Mardi 29 mars 2011, Le départ est fixé à 5h00, après la cérémonie bouddhiste et la prière, indispensable pour « être aidés par les Dieux »
A 3h30, tout le monde s’excite ! Du coup Yann et Greg, nos ouvreurs du matin, sautent dans leur combinaison étanche afin qu’aucun de nous ne parte avant eux. Ils avalent une bonne ration de lyophilisé et à 4h50, disparaissent dans la pénombre matinale…
La rivière prend sa source quelques 700m plus haut, au cœur d’un très large bassin culminant à plus de 5600m. La neige se situe à plus de 4000m et ne fond pas encore. Au niveau du camp nous estimons le débit à environ 100 l/s. La température de l’eau quant à elle, ne dépasse pas les 6°C.
Après avoir plié le bivouac et confié duvets et crampons à nos 4 porteurs qui vont repasser le col, nous entrons à notre tour dans la 1ère partie du canyon, que nous nommerons plus tard « Echauffe du matin ». Dès le premier rappel de 12m, la gorge est marquée, nous entrons dans un long chaos de blocs, certains sont encore gelés et partiellement recouverts de glace. La progression est lente et délicate, nous exposant, à chaque pas à une chute grave. Il est grand tant de se réveiller...

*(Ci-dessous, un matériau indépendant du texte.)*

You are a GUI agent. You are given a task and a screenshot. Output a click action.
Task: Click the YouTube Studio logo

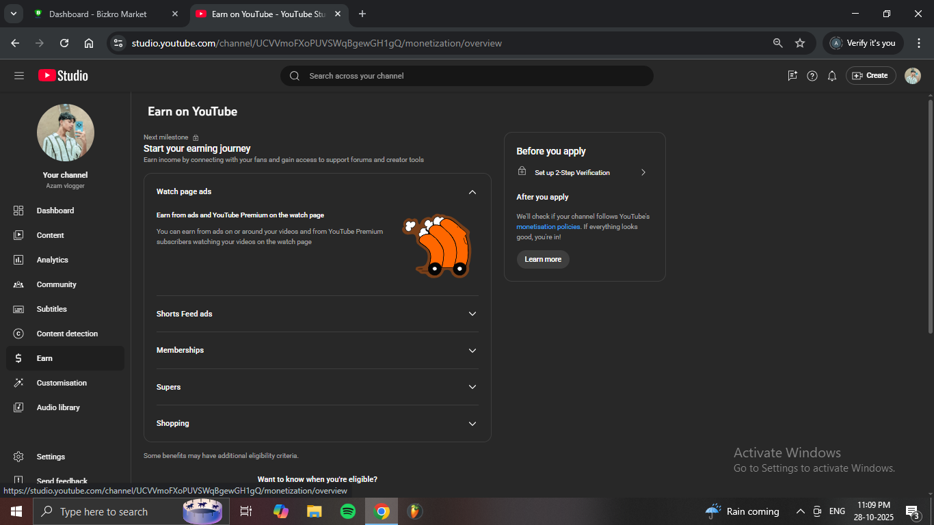[63, 76]
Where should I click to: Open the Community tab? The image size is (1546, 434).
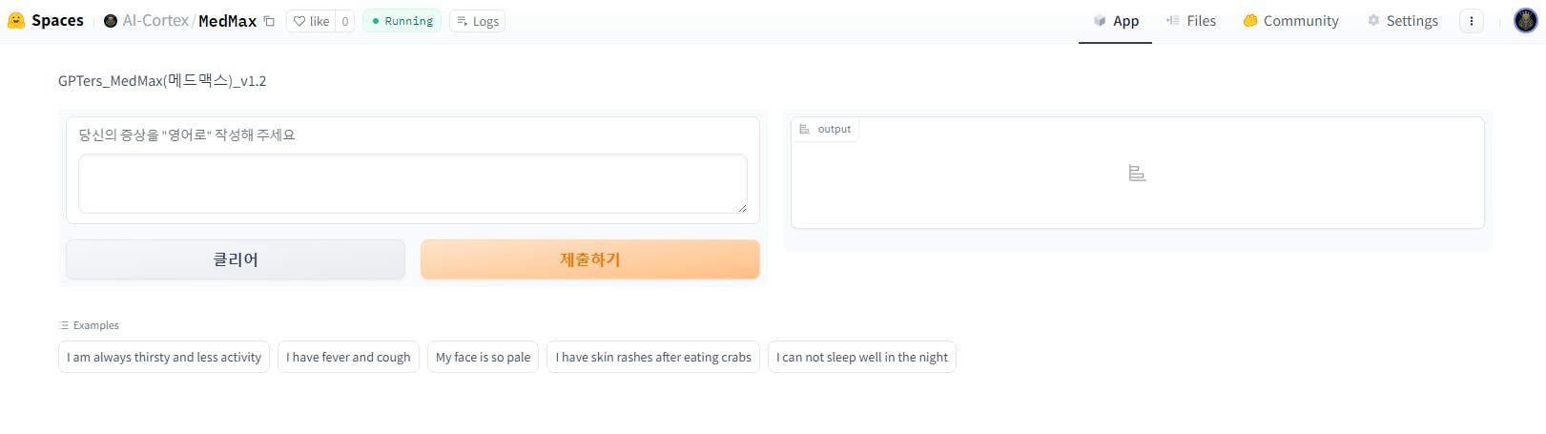[1290, 21]
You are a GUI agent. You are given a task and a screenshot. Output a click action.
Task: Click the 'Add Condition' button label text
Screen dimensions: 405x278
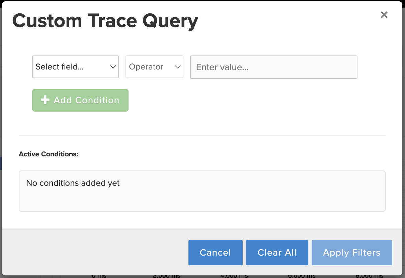click(86, 100)
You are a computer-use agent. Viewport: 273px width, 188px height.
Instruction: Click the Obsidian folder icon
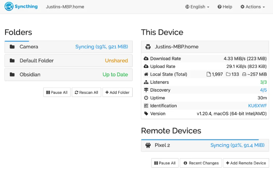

Il est bien clair dans la tête de chacun qu’aucun accident ne doit arriver, sans quoi nous nous retrouverons dans une situation extrêmement délicate. Isolés au fond de la profonde gorge, seul un « auto-secours » très complexe serait envisageable. Aucune possibilité d’hélitreuillage au Népal et les seuls techniciens capables d’intervenir par le haut sont tous dans le canyon ! De ce fait, aucune mise en attente de victime n’est envisageable, les deux seules options qui s’offriraient à nous seraient : soit sortir par le « bas » du canyon, donc de continuer la progression coûte que coûte, soit par le « haut », c'est-à-dire grimper 2000m de paroi vertigineuse improtégeable… Donc par le bas ! Dans le même principe, nous savons depuis le début de projet qu’en cas de difficultés ou d’infranchissable, notre seul salut consisterait à « shunter » l’obstacle pour retourner inexorablement dans le canyon…
Au bout de 8 heures de progression dans la partie « horizontale », nos altimètres indiquent, à notre grand désespoir, que nous n’avons descendu que 500m de dénivelés alors que chacun d’entre nous pensait déjà avoir fait plus de la moitié du canyon !! Nous nous persuadons que nos instruments sont déréglés à cause du froid glacial et nous continuons la descente sans trop nous inquiéter.
La hauteur moyenne des cascades n’excède pas 15m, les micro-toboggans de 5m s’enchaînent, le débit augmente à chaque affluent, rendant la progression de plus en plus aquatique et technique…
On approche des choses sérieuses mais avec un retard important sur le timing.
Vers 14h, Greg remplace Yann à l’équipement et ouvre une superbe ligne dans « une grotte » méchamment arrosée, il prend pied 16 mètre plus bas puis s’engage dans une étroiture ne présageant rien de très bon pour la suite. On sortira de là finalement assez rapidement. Lio prend alors la tête et sortant ses « bottes de sept vieux », traverse un grand chaos de plus d’1 km en sautant de bloc en bloc, avalant quelques ressauts de 15m au passage… Le moral de l’équipe remonte car on rattrape un peu de temps perdu… Le débit aussi augmente, encore un affluent rive gauche. Nous l’évaluons maintenant à plus de 150 l/s. et un énorme encaissement s’ouvre devant nous : fichtre, le « canyon » commence là !! Nous sommes à 4 kms de l’entrée, déjà plus de 30 points posés, il est déjà 16h et il nous reste plus de 900m à descendre avant d’arriver au « bivouac médian », point de ravitaillement avant la partie inférieure de 2005.